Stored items
------------------------------------

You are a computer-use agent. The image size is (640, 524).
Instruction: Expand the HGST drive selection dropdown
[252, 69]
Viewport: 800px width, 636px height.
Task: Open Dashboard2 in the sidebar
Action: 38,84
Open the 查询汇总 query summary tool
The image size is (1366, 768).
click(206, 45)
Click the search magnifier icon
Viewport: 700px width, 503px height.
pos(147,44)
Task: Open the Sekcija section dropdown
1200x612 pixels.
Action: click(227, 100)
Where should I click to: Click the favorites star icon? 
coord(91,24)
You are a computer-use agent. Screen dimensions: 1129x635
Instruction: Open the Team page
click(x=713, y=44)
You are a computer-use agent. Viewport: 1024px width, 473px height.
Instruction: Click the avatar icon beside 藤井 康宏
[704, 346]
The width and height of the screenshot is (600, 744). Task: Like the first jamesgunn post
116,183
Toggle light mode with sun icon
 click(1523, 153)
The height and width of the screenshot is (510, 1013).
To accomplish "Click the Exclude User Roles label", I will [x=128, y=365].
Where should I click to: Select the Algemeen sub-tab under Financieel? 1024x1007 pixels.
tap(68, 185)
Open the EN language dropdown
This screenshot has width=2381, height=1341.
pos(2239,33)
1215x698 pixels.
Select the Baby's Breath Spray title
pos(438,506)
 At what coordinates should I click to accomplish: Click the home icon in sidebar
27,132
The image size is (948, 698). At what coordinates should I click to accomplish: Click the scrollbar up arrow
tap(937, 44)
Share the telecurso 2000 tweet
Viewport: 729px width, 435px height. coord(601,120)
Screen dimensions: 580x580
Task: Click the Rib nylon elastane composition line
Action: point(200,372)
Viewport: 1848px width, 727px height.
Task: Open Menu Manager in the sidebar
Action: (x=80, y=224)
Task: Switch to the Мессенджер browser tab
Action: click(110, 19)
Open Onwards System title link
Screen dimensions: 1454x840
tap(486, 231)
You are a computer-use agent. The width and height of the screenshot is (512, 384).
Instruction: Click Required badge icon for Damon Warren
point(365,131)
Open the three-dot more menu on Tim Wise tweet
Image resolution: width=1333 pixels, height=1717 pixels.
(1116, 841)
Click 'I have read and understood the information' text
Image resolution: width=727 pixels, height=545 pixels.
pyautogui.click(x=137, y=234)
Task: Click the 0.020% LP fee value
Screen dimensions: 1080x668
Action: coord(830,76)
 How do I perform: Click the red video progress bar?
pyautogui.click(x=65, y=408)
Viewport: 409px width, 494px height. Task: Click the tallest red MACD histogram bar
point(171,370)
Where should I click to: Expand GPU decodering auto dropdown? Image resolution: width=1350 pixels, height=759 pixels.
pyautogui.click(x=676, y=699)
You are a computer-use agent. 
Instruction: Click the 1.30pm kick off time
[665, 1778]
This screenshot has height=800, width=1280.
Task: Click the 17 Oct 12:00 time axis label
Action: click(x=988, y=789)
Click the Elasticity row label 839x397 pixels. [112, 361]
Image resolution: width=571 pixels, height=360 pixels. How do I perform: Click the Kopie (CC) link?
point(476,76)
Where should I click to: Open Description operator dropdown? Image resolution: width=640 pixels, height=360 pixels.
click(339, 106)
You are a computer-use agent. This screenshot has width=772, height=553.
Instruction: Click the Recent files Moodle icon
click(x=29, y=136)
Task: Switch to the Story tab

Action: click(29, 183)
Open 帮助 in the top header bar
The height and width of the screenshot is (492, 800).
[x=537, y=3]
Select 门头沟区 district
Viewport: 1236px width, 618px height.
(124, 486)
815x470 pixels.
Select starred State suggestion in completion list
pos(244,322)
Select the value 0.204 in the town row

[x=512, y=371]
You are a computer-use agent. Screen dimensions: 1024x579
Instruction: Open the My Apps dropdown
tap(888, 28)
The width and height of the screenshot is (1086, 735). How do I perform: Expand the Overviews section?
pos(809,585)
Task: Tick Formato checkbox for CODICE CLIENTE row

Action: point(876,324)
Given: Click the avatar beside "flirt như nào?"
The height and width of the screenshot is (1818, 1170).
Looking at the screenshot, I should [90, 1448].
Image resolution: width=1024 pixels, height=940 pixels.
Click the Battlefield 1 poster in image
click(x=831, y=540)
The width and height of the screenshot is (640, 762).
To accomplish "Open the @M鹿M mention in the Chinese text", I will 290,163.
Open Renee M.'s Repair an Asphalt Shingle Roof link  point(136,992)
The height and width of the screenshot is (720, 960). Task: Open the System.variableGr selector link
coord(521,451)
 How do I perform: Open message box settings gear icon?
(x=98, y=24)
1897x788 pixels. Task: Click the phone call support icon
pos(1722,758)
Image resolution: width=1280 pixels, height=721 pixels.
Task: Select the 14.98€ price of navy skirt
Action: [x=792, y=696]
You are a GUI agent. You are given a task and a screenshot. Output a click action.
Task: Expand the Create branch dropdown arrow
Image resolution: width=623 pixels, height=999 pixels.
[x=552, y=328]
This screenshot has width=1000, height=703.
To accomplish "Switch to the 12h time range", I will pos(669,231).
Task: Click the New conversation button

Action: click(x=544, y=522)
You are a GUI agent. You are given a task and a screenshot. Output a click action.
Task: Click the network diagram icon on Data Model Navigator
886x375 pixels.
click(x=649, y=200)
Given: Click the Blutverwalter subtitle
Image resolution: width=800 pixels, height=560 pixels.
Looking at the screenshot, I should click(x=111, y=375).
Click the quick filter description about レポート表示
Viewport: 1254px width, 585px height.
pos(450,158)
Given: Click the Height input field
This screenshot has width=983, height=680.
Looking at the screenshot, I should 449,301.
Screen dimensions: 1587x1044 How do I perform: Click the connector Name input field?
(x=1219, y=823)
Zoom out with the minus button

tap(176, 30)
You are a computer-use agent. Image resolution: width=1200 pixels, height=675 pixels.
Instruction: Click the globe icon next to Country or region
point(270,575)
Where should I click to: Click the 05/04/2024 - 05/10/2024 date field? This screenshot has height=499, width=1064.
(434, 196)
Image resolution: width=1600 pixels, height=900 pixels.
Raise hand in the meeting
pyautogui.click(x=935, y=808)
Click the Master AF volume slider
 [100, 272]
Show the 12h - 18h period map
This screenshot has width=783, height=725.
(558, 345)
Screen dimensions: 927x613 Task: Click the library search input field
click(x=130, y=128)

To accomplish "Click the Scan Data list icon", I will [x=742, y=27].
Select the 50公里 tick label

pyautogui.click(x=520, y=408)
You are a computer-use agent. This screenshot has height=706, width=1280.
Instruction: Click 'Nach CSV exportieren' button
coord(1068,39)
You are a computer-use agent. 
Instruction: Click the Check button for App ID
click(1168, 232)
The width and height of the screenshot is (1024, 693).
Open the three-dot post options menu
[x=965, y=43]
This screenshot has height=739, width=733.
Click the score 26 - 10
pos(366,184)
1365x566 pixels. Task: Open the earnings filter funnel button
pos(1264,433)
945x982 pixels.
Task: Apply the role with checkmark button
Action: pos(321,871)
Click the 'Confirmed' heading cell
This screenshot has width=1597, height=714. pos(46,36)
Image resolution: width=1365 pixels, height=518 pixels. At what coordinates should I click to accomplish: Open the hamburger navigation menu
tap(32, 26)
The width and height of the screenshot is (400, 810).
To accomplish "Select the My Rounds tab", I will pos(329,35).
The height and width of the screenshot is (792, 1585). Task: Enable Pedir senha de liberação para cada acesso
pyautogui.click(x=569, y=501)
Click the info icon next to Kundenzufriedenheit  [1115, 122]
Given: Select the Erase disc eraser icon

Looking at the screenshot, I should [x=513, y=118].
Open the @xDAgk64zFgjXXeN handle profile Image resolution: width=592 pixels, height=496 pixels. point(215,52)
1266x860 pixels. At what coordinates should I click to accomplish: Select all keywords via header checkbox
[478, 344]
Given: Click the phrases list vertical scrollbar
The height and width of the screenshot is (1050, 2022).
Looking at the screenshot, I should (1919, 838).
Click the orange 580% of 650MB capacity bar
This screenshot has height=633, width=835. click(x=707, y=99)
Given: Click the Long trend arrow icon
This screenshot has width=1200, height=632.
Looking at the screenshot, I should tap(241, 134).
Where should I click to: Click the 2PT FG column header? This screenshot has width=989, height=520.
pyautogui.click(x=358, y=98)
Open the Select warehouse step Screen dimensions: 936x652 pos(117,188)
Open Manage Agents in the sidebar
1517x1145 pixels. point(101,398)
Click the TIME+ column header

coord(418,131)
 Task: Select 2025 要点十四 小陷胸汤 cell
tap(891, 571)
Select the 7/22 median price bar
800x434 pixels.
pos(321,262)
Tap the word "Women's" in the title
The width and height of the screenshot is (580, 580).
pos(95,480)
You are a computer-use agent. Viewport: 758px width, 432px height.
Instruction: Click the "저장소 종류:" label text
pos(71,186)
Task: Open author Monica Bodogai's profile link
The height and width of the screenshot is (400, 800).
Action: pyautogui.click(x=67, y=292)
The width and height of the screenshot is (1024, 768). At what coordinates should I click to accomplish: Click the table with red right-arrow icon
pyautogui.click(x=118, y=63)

------------------------------------

Required work
An answer is complete only when it holds every line above containing the string "profile".

Written answer
Open the @xDAgk64zFgjXXeN handle profile Image resolution: width=592 pixels, height=496 pixels. point(215,52)
Task: Open author Monica Bodogai's profile link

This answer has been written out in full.